**Task directions:**
Make an exact copy of the records below, excluding images.
BEGIN
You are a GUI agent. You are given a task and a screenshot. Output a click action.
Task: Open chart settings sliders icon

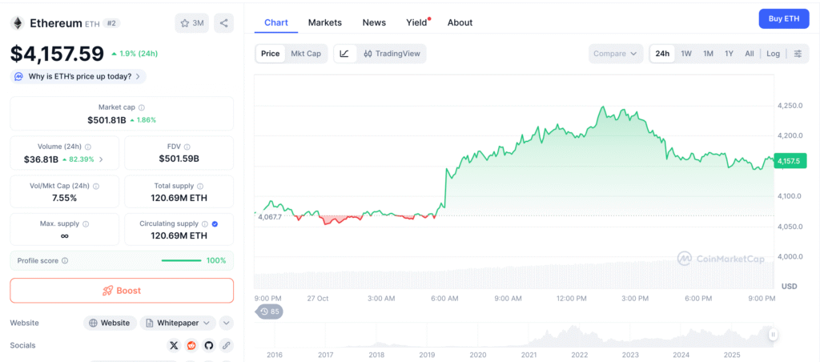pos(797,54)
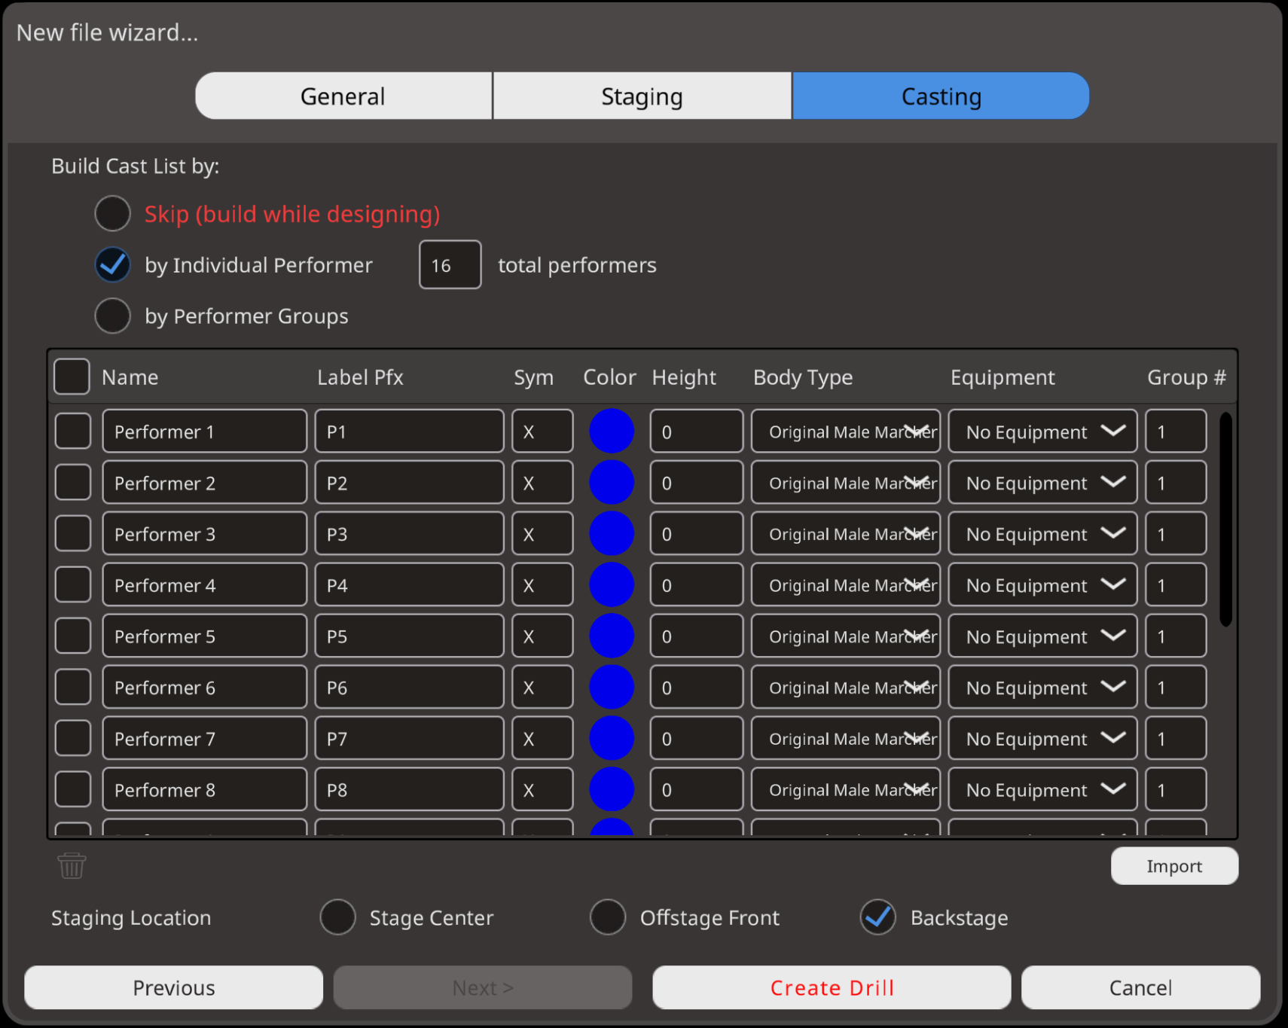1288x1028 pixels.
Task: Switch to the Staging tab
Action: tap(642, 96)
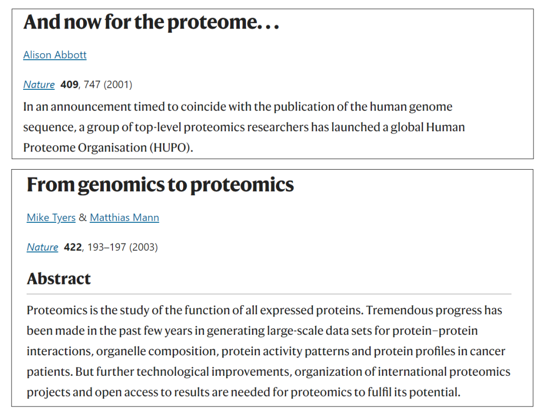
END
**Exercise response:**
You are a GUI agent. You are given a task and a screenshot. Output a click action.
Task: Open chart settings sliders icon

pos(797,54)
1288x1028 pixels.
Task: Switch to the Staging tab
Action: tap(642, 96)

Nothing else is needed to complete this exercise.